The case for the four-day week is usually made in the language of productivity and well-being, and that case is strong and well-documented. But the more interesting argument, and the more distinctively liberal one, is about freedom. Specifically, about who gets to decide how their hours are spent.
The current working week was not designed for most people’s lives. It was built around a particular kind of worker: male, without primary caring responsibilities, in reasonable health, with someone else managing the domestic infrastructure. That design has never been seriously revised. Around five to six million people in Britain provide unpaid care, the majority of them women, and they are paying a daily time penalty the system imposes without acknowledging it. The carer who has quietly given up on promotion because she cannot afford the extra hours. The disabled worker who has used every hour of flexibility on medical appointments and arrives already depleted. The low-paid warehouse worker who wants to do an Open University course so they can have a chance at the career they want. These are not edge cases. They are the people for whom the current settlement does not work, and for whom a shifted baseline would mean something real.

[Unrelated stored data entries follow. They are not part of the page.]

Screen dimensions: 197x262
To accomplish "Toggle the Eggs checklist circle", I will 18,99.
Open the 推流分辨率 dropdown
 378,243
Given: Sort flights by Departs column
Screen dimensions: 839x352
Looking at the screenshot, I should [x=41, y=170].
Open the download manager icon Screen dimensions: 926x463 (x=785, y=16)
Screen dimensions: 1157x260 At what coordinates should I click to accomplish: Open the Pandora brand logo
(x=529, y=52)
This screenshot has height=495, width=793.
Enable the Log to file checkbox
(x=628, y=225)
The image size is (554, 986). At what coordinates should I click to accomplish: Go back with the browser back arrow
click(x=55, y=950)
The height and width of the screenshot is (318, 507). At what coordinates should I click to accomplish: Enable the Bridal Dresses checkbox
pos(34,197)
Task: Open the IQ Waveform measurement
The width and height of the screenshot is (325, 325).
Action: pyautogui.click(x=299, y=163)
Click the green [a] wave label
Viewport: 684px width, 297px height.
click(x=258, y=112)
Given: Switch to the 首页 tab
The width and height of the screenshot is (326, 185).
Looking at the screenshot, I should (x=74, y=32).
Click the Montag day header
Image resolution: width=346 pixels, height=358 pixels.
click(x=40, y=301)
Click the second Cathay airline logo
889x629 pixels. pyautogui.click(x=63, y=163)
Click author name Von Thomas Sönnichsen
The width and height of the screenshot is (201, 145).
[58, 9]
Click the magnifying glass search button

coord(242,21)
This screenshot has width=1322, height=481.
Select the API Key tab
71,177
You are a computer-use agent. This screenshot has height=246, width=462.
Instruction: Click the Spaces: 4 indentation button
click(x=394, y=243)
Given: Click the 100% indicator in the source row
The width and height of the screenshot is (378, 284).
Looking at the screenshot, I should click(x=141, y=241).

Liberalism has always been, at its best, about more than leaving people alone. It is about creating the conditions in which people can actually shape their own lives. Time is one of those conditions. An extra day is not a perk. It is, for a great many people, the difference between a life that is merely endured and one that is actually lived. That is a liberal argument. It belongs to us more naturally than it belongs to anyone else.